Petrowski se refería al suicida. Por fin había despertado su curiosidad, aunque sólo con cierto aburrimiento.

—No es buena señal. —Marino miró la pantalla plana, consciente de que se había perdido el momento crucial—. Mierda. Veo a los de emergencias, pero no al hombre.

—Ahí está.

Los focos de los helicópteros se desplazaban sobre el hombre que yacía en el suelo, una imagen distante del cuerpo sobre el cemento. No había caído en el colchón hinchable.

—Los de emergencias estarán jodidos. —El resumen de la situación para Petrowski—. No les gusta que pase eso.

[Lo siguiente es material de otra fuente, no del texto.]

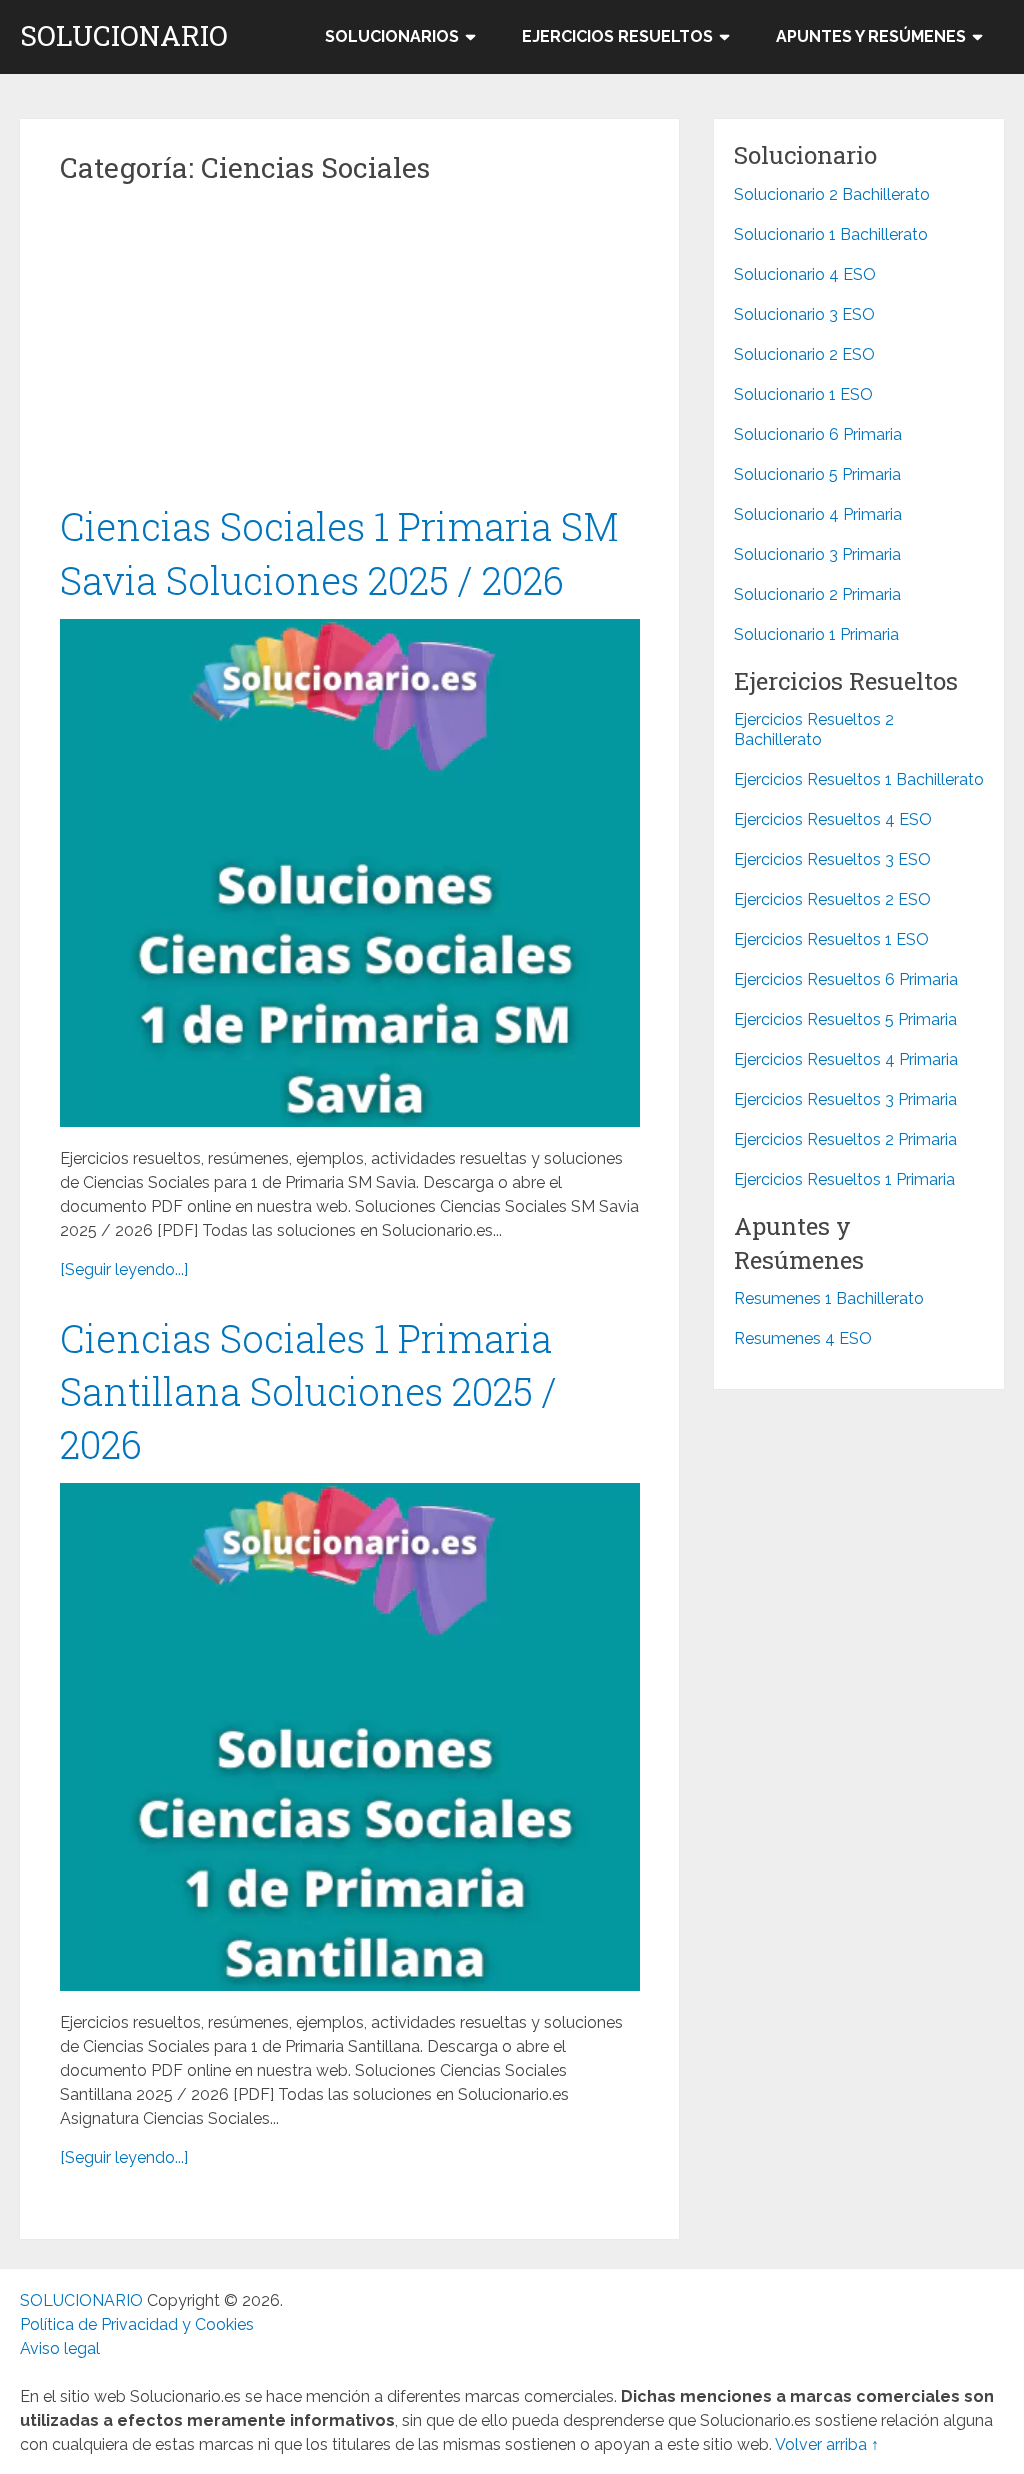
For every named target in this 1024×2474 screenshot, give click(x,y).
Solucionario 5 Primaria (817, 474)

—¿Por qué no envías al FBI esta fotografía con el tatuaje —mirando al supuesto empleado de FedEx en la pantalla— mientras intentamos otras búsquedas? «FedEx», tal vez «uniforme FedEx» o «gorra FedEx». Cualquier cosa con FedEx.

—Eso podemos hacerlo.

Petrowski empezó a teclear.

El reloj de arena volvió a girar en la pantalla múltiple. Marino notó que la pantalla plana instalada en la pared estaba negra, habían desconectado el vídeo del helicóptero policial porque el suicida también lo estaba. De pronto cayó en por qué aquel hombre le resultaba familiar; era un actor que había visto, ¿en qué película? ¿La del jefe de policía que se metía en problemas con una puta? ¿Cómo cojones se llamaba la película? Marino no recordaba el título. Últimamente le pasaba a menudo.

—¿Has visto una película con Danny DeVito y Bette Midler? ¿Cómo se llamaba?

—Ni idea. —Petrowski miraba el reloj de arena y el tranquilizador mensaje «Su informe se está ejecutando»—. ¿Qué tiene que ver una película en todo esto?

—Todo tiene que ver con todo. Creía que ésa era la razón de ser de este sitio.

Marino indicó la gran sala azul.

«Once informes encontrados».

—Ahora nos entendemos. Me parece increíble que antes odiase los ordenadores y los pringados que trabajaban con ellos.

En los viejos tiempos vaya si los odiaba, y le encantaba ridiculizar a los que trabajaban con ordenadores. Ya no. Se estaba acostumbrando a descubrir información crucial mediante lo que se denominaba análisis de enlaces y a transmitirla electrónicamente casi al instante. Se había acostumbrado, y le gustaba, llegar a una escena para investigar un incidente o entrevistar a un reclamante y saber de antemano lo que alguien había hecho en el pasado y qué aspecto tenía, con quién estaba emparentado o relacionado y si era peligroso para sí mismo o para los demás.

Era todo un mundo feliz, le gustaba decir a Marino, citando un libro que no había leído, pero que leería, un día de éstos.

Petrowski distribuía los datos en la pantalla múltiple. Informes de agresiones, robos, una violación y dos tiroteos en los que FedEx aparecía, o bien relacionado con los paquetes robados, las palabras pronunciadas o el trabajo del involucrado, o bien, en una ocasión, con el ataque mortal de un pitbull. Ninguno de los datos asociados con los informes fueron de utilidad hasta que Marino echó un vistazo a una citación judicial de la oficina de transporte público del pasado 1 de agosto, que apareció a tamaño gigantesco en la pantalla múltiple. Marino leyó el apellido, el nombre, la dirección de Edgewater en Nueva Jersey, el sexo, la raza, la altura y el peso.